Employers must be cognizant of their workers’ time and make sure there isn’t scope creep into off hours. Set boundaries on meetings, work communication and contact during vacation to ensure that workers feel they have some down time. “There’s got to be a balance, and I think we have yet to see what that looks like, because we’re so new to remote work,” Burr says.
In general, employers are more open to negotiating schedules, Monster finds: 53% will allow workdays from home, 41% would let people choose and change work hours, and 35% may let employees choose their schedule, but it must be consistent.

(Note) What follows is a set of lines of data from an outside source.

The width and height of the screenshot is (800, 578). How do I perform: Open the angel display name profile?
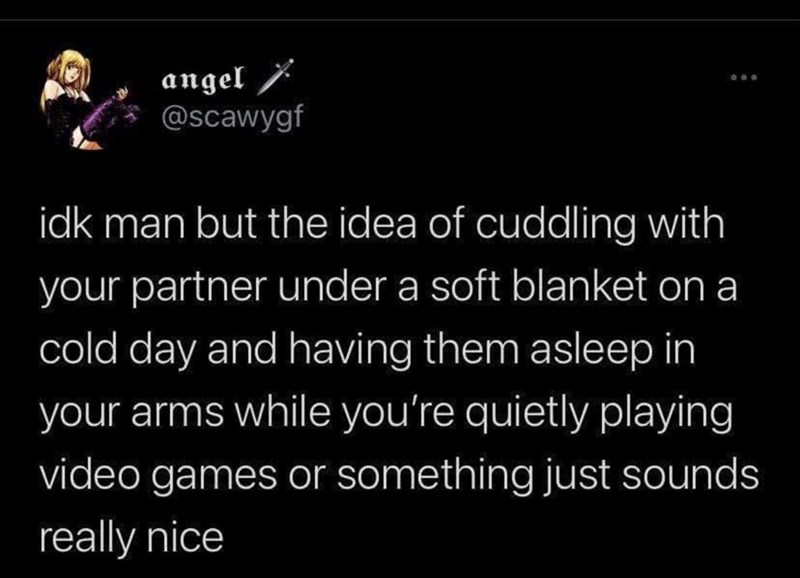tap(204, 80)
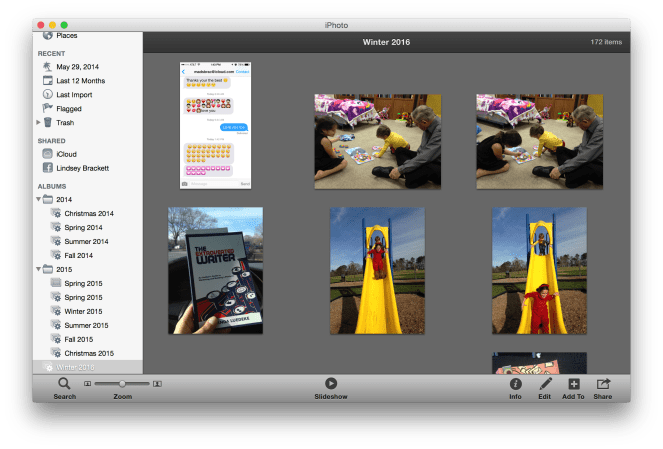Screen dimensions: 663x449
Task: Open the May 29, 2014 event
Action: click(x=78, y=66)
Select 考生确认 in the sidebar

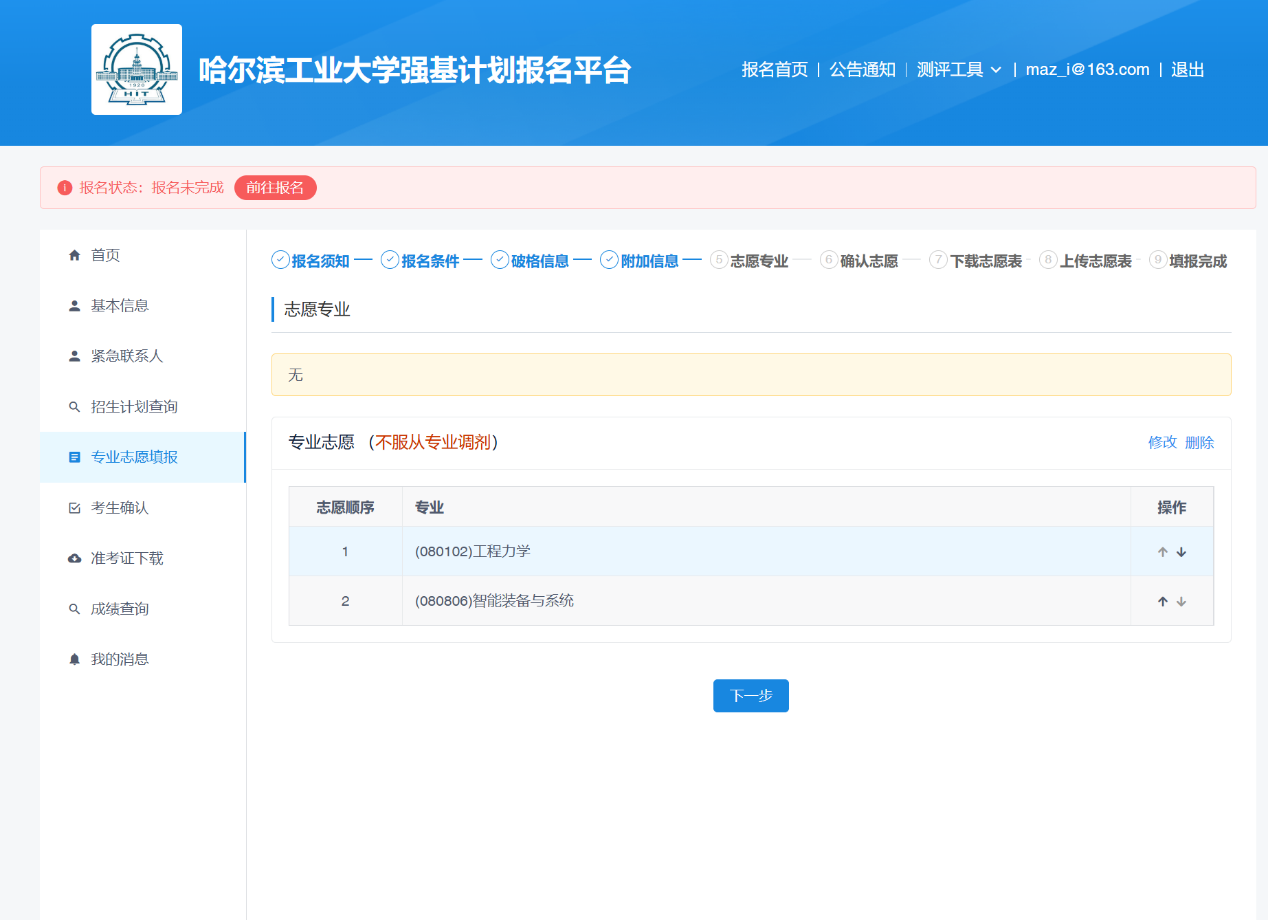point(119,508)
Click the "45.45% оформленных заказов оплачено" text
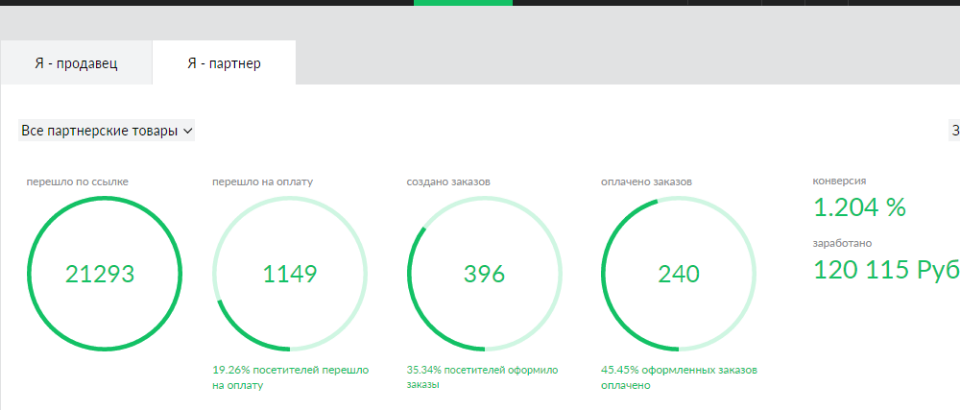The image size is (960, 410). [679, 377]
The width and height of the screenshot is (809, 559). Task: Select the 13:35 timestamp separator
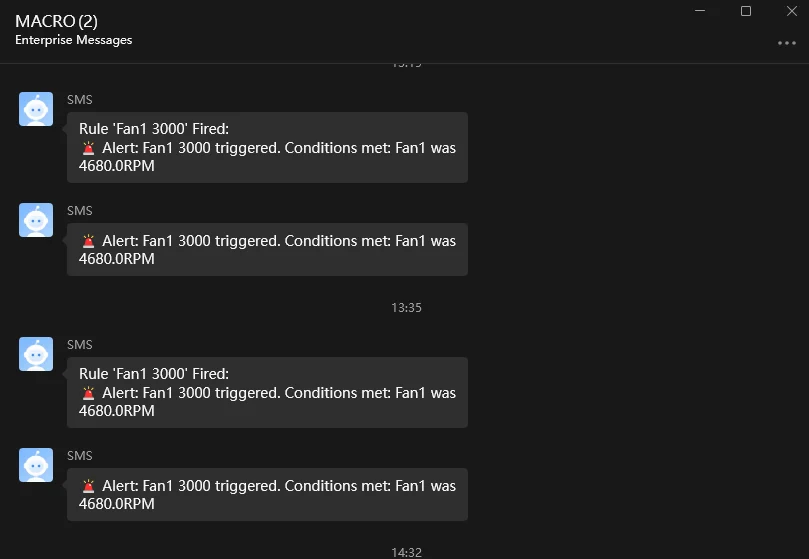point(407,308)
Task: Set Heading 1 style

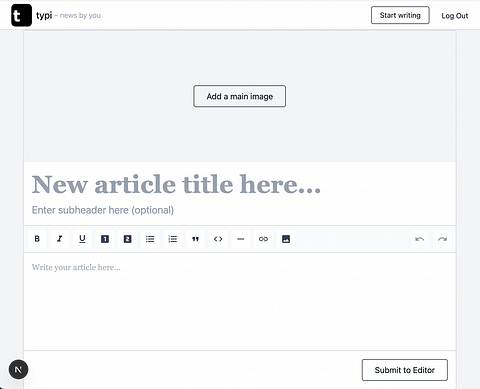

Understand What Workers Want
Although many employers are game to go hybrid, candidates aren’t 100% enthusiastic. Only 24% of job candidates say they want remote flexibility, according to Monster’s numbers. In fact, more than half (57%) of candidates say they’d prefer either full remote or full on-site work.
“If a company truly has a mixed workforce, make sure you’re making an effort to make those remote workers feel like they’re part of the team,” Patel says. “You don’t need to choose a side if it works for the business. Don’t be afraid of new solutions. But if you do go hybrid, make sure the people who are remote still feel like they’re a part of things.”
When it comes to attracting and keeping talent, it’s going to be crucial that employers clearly communicate their expectations for workers. Will employees have to report to an office a few days a week? A few days a month? Never? What hours will they be working remotely? “People need to truly understand what is going to be expected of them,” Burr says.
Malinda Gain adds that being clear about vaccination requirements is also key. “It’s a question I never had to ask before,” she says. “That’s something new.”
All that said, some amount of uncertainty may be understandable as the U.S. continues to struggle with pandemic swings. “I think when it’s unclear, I don’t think it’s out of malicious intent,” Patel says. “I think it’s out of not knowing what the future looks like.”